### Problem requirements
Pictures excluded, retype the lines from the one containing "The height and" through the last line of the data below, both included.

(Beginning of Records for processing)

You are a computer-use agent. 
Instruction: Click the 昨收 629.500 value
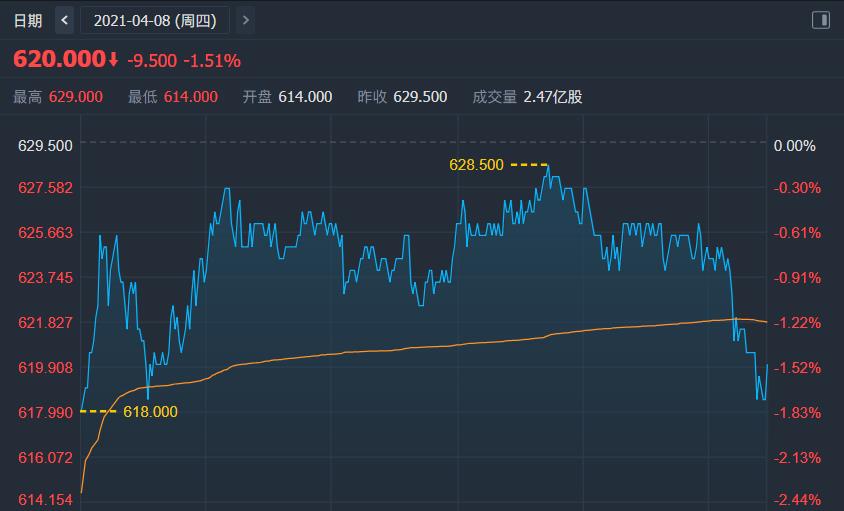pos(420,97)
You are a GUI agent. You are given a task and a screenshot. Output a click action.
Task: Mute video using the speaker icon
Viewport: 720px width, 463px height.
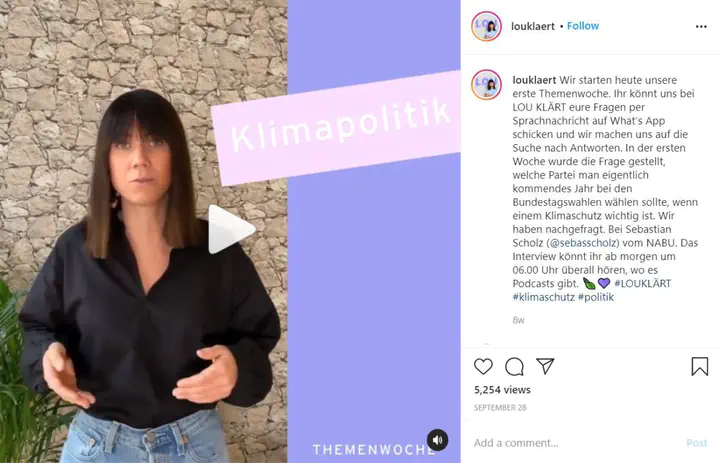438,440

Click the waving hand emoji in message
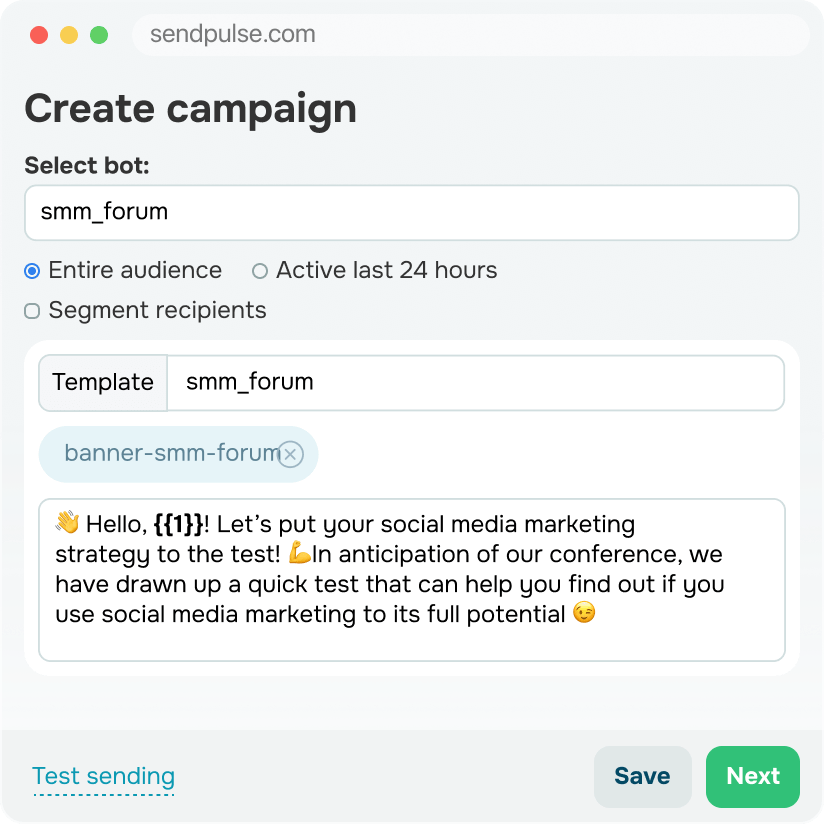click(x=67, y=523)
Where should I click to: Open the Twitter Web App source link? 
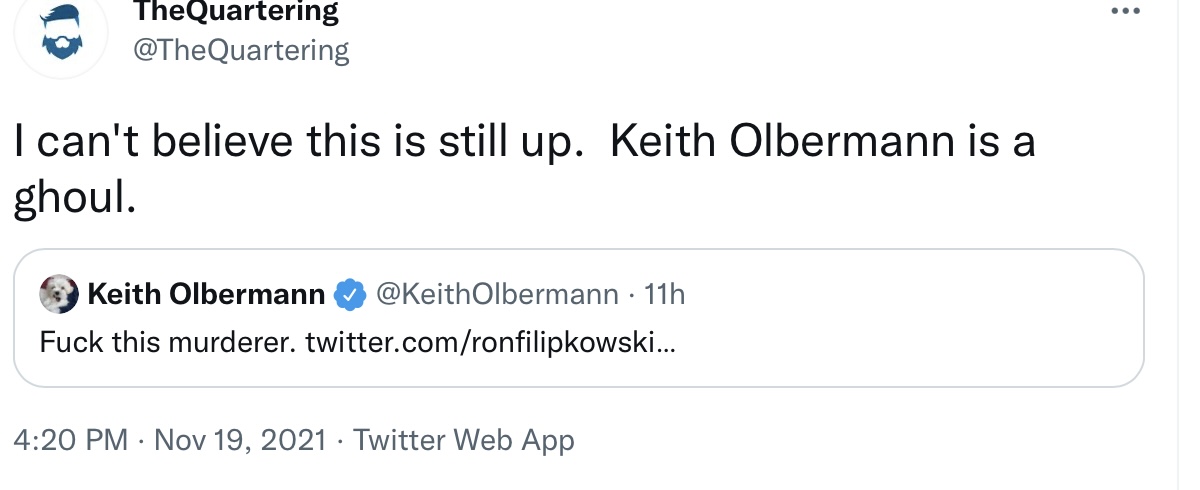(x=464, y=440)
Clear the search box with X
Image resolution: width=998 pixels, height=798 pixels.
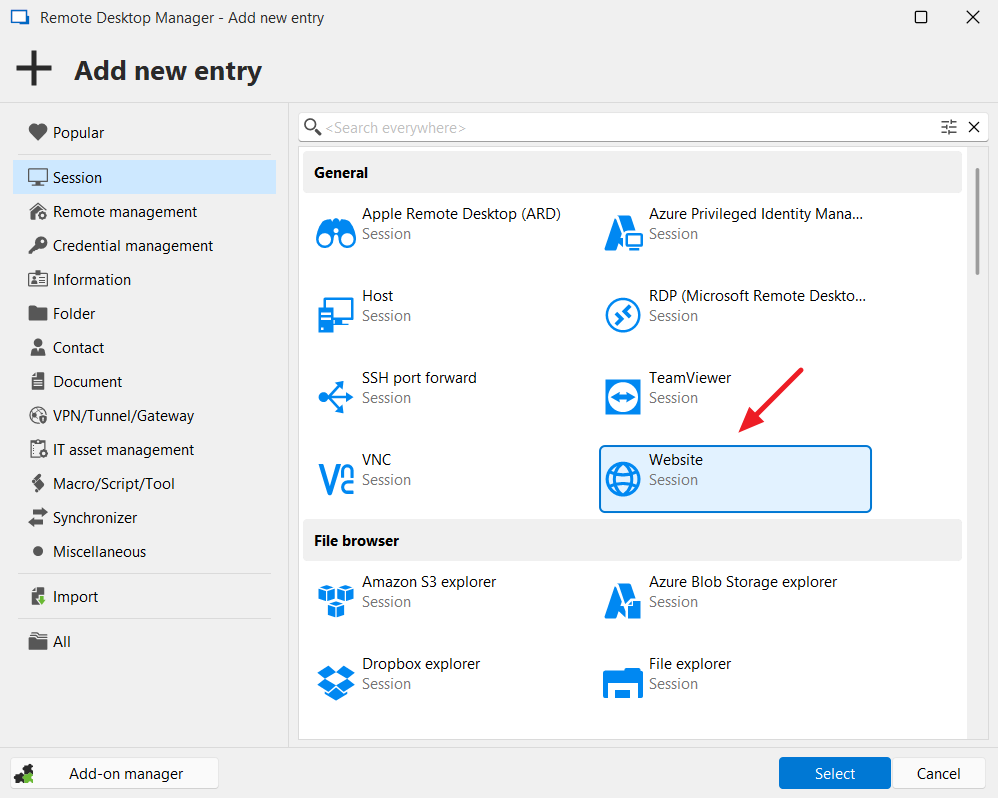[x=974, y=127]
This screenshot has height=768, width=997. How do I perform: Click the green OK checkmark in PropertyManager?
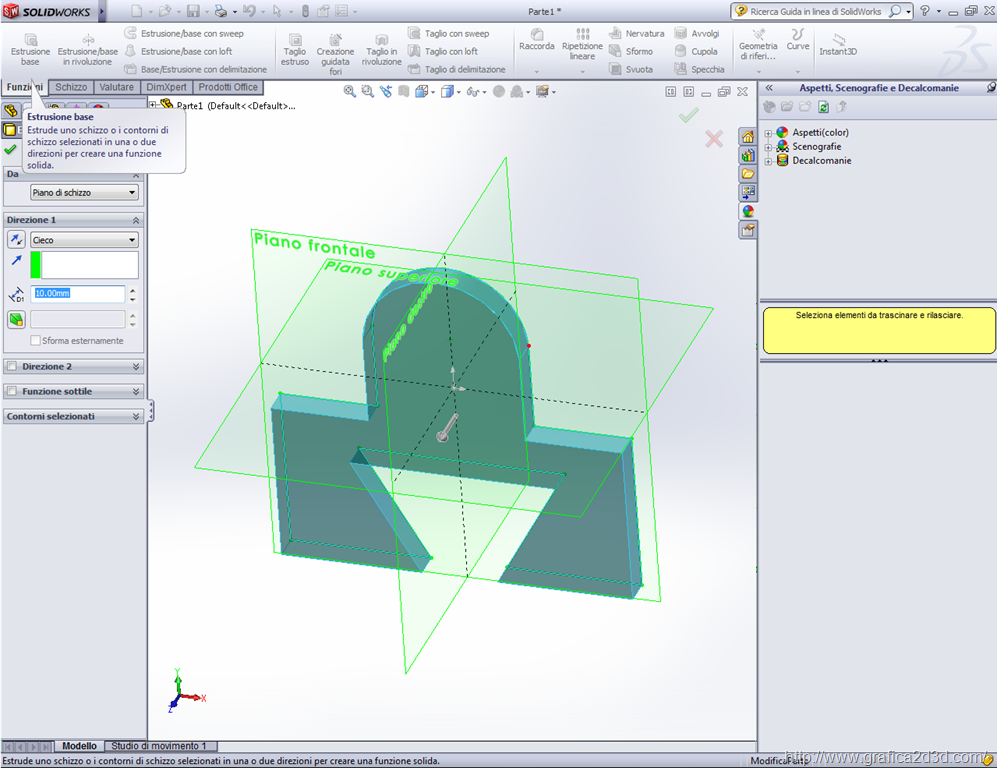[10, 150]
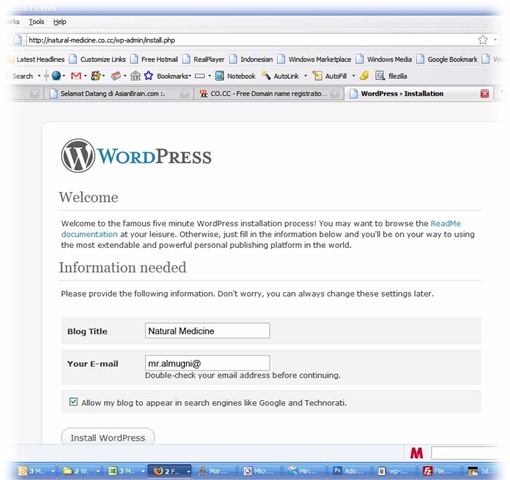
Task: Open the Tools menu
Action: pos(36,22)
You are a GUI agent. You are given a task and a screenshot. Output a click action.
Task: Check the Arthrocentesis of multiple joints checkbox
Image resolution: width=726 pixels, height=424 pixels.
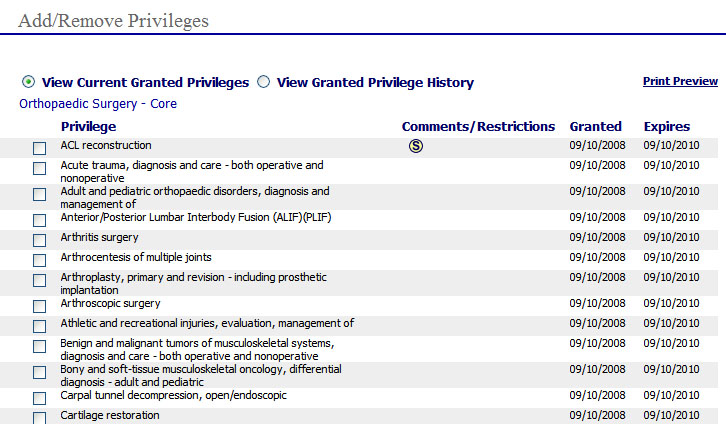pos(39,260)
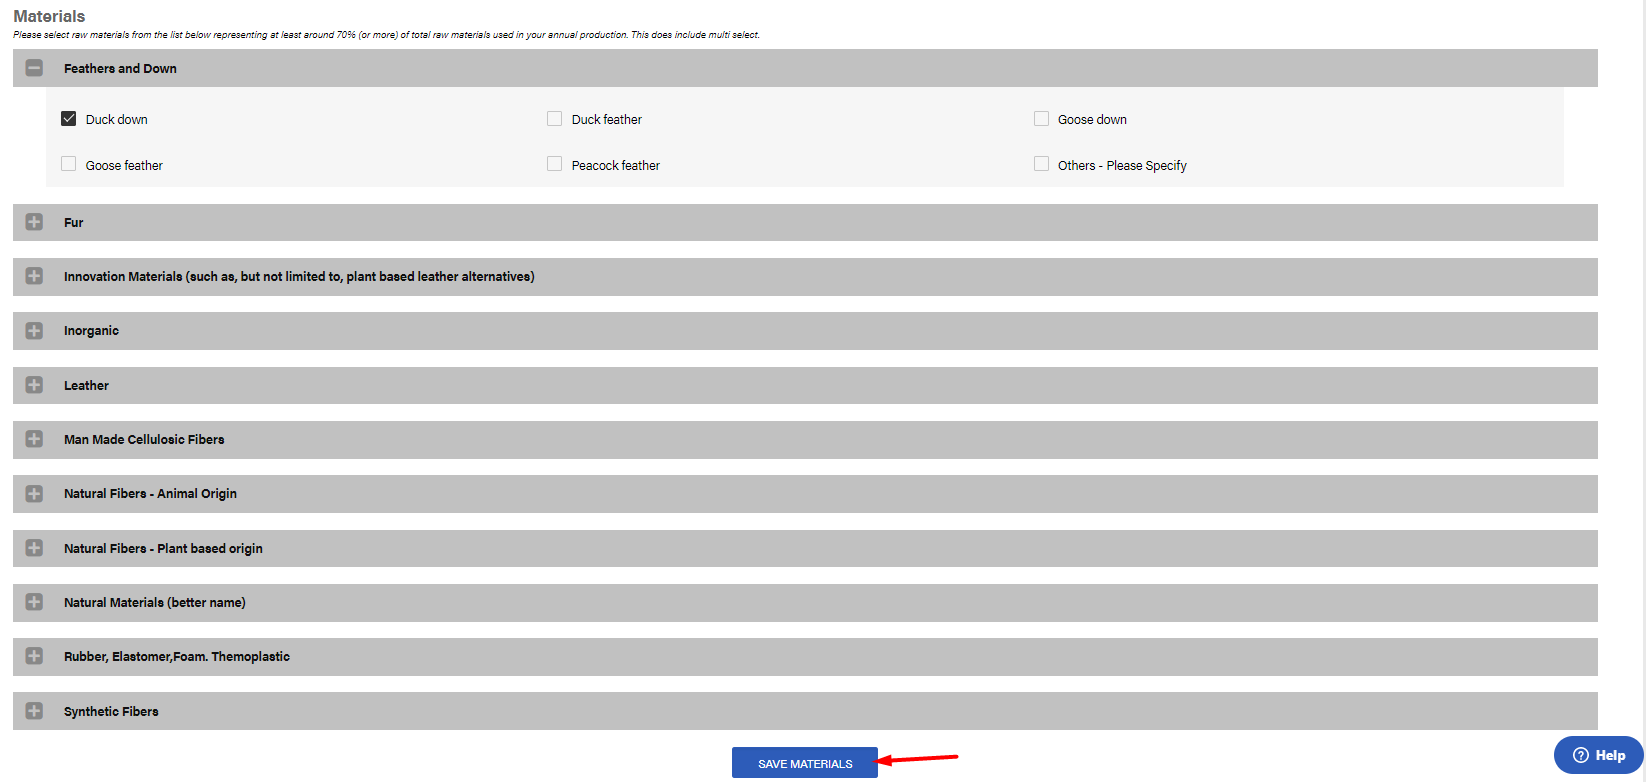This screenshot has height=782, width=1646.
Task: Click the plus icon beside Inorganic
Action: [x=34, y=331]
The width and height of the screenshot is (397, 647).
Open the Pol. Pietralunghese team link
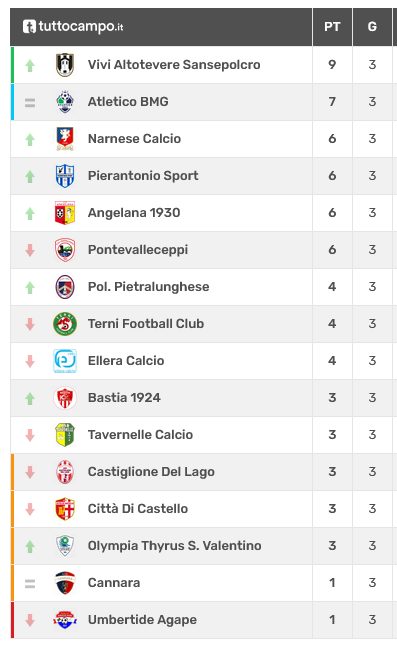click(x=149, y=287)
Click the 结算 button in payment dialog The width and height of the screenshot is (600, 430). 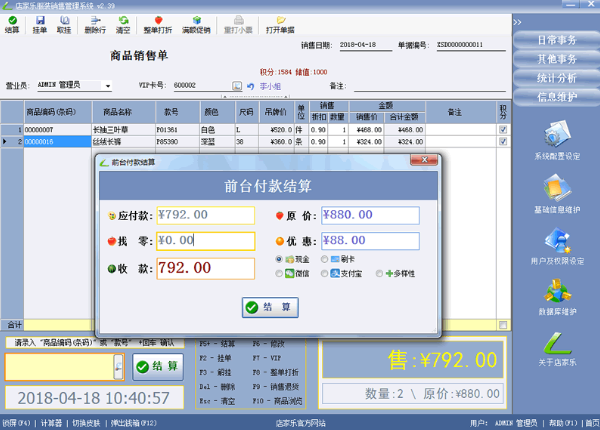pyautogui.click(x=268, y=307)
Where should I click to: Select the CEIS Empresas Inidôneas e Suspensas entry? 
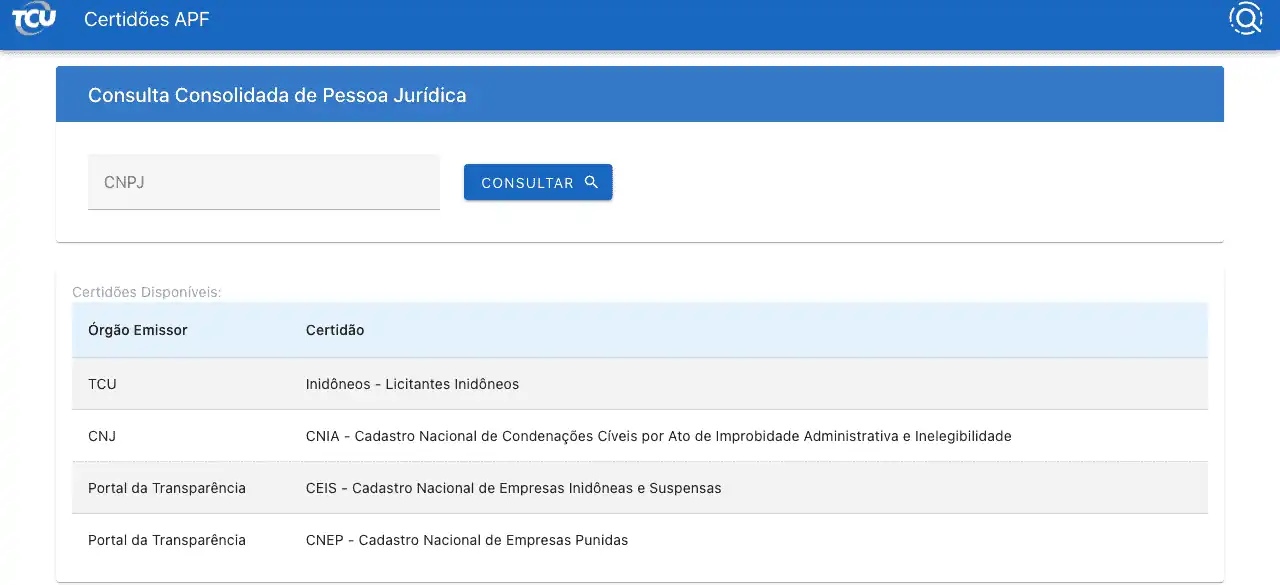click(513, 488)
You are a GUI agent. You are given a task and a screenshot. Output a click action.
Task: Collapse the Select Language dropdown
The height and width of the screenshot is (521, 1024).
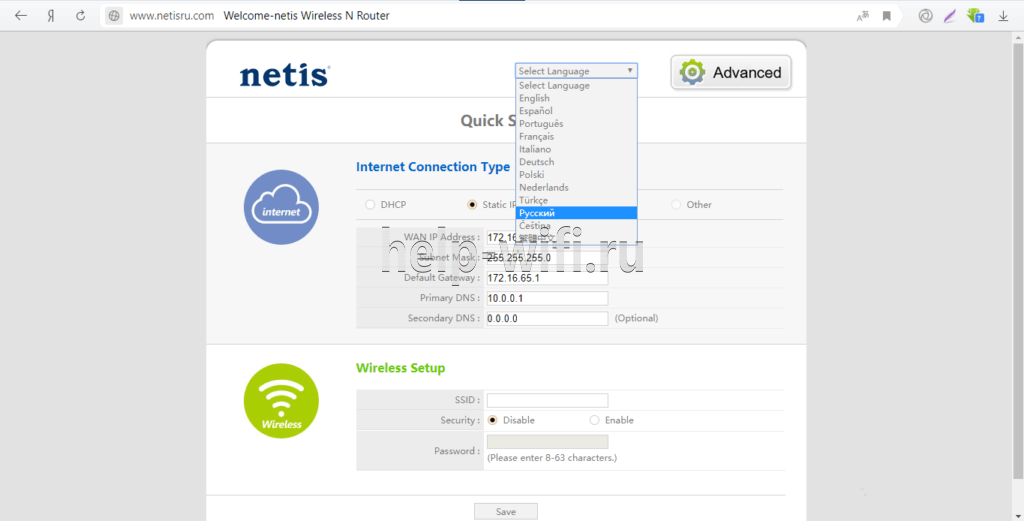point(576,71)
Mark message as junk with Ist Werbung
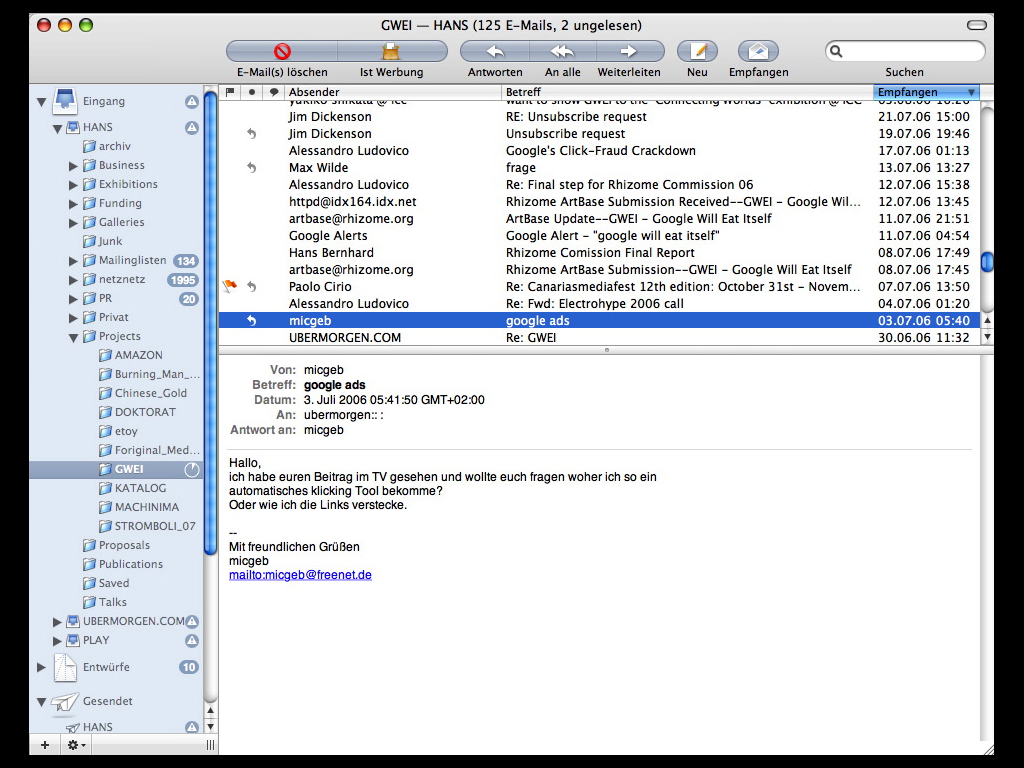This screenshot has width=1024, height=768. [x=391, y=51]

(End of Records for processing)

### Your response
The height and width of the screenshot is (521, 1024).
point(576,71)
Mark message as junk with Ist Werbung
This screenshot has width=1024, height=768. [x=391, y=51]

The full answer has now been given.